Aerial view of part of the Resolution Copper Project, the town of Superior and Queen Creek Canyon. U.S. 60 goes up the canyon, right, and the Resolution exploration shaft and facilities are at the canyon’s south rim, at right center (white). Oak Flat campground is beyond the Resolution facilities./Wikipedia
By Peter Aleshire, publications editor for Payson Roundup, White Mountain Independent, publications of Kramer Media.
(Disclosure: Rose Law Group represents Resolution Copper.)
The Biden administration has now argued in court that the land exchange to make possible a massive copper mine near Superior should go forward despite objections lodged by members of the San Carlos Apache Tribe.

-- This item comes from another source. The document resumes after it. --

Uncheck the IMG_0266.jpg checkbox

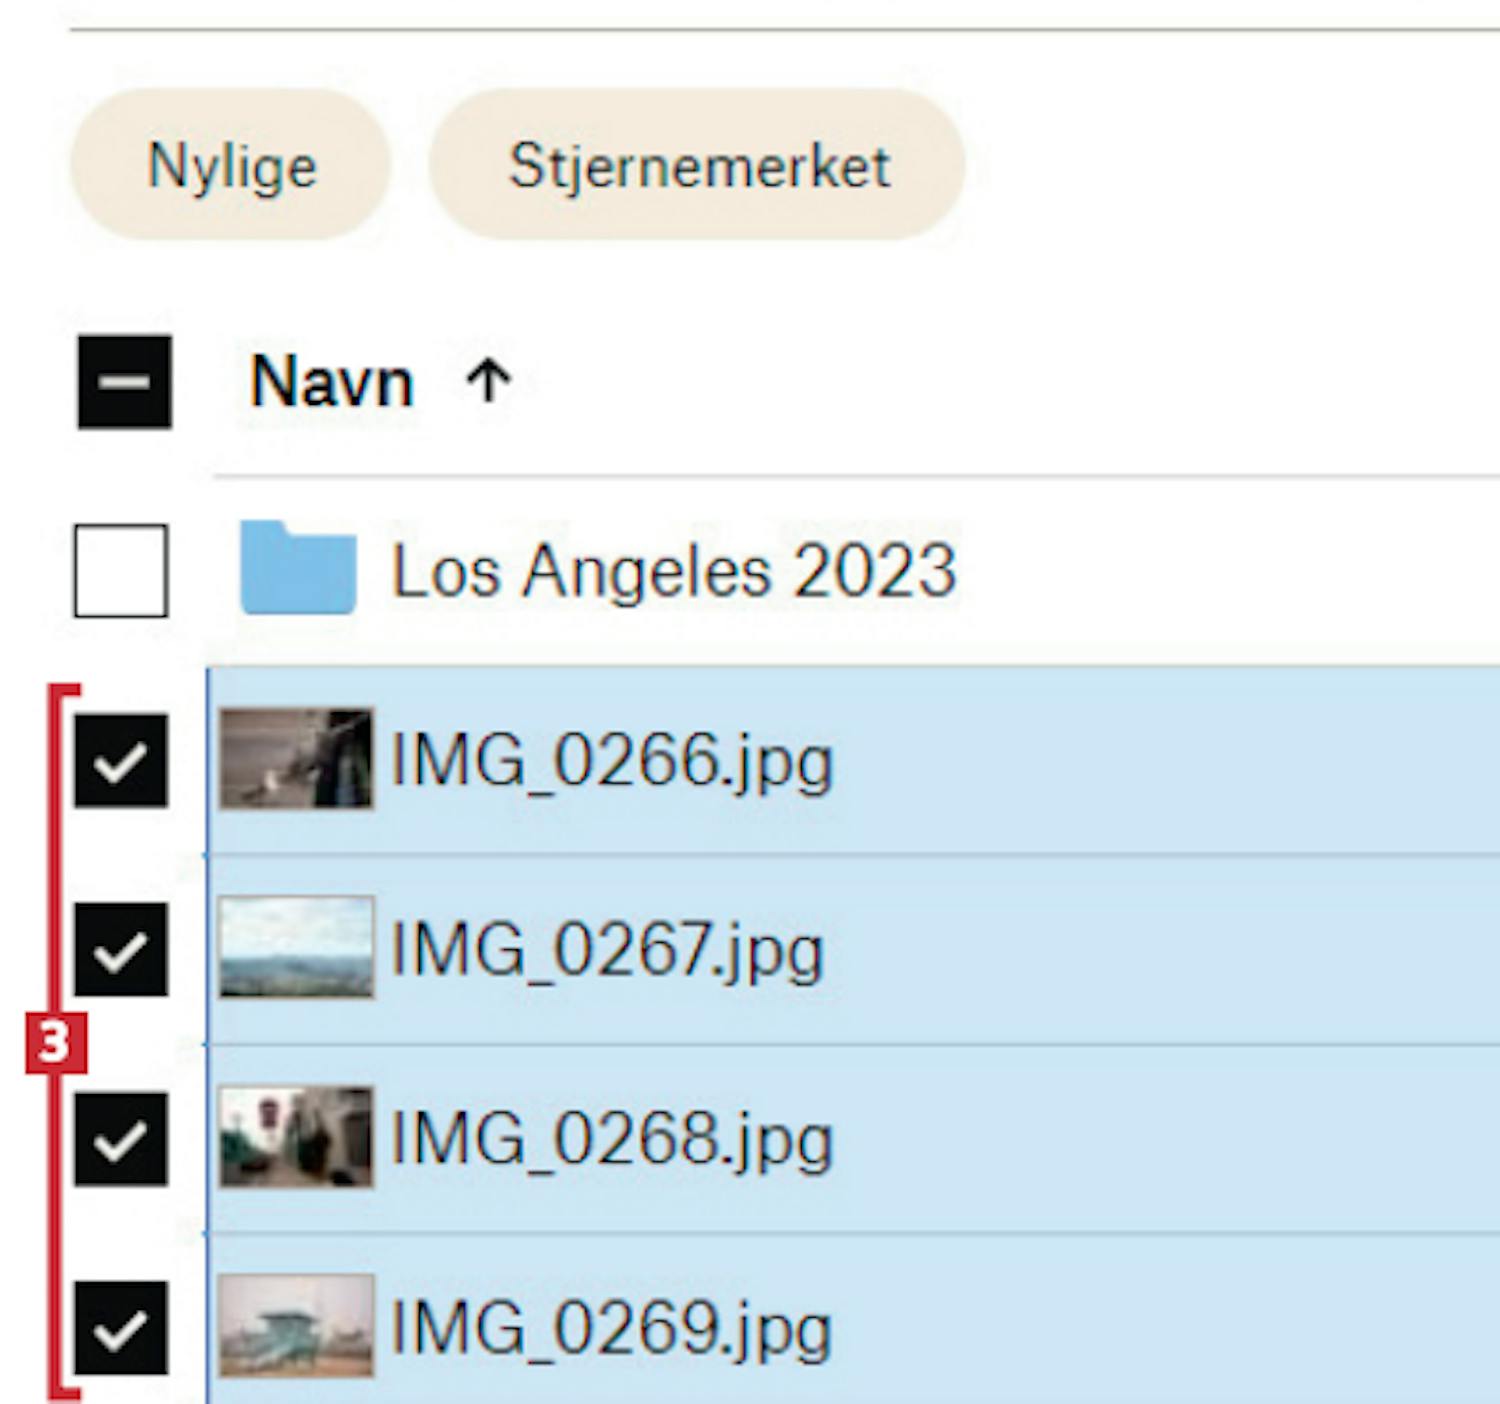121,760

The administration had paused the 2,400-acre land exchange for the Resolution Copper Mine, after the outgoing Trump administration had fast-tracked final approval. The Justice Department has now filed legal briefs to oppose claims by environmental and Apache groups that the exchange violates treaties and religious freedom laws.
The proposed copper mine deep underground could ultimately create a 1,000-foot-deep, 2-mile-wide crater beneath Oak Flat, or Chi’chil Bildagoteel. Apache groups maintain Oak Flats is sacred ground. The jumbled landscape of boulders and oaks also remains popular with climbers and campers.
However, much of the area was charred by the recent Telegraph Fire.
The U.S. Justice Department has filed a brief with the 9th U.S. District Court of Appeals maintaining that the land trade will not impose “a substantial burden on anyone, even if it severely impacts their religious exercise.”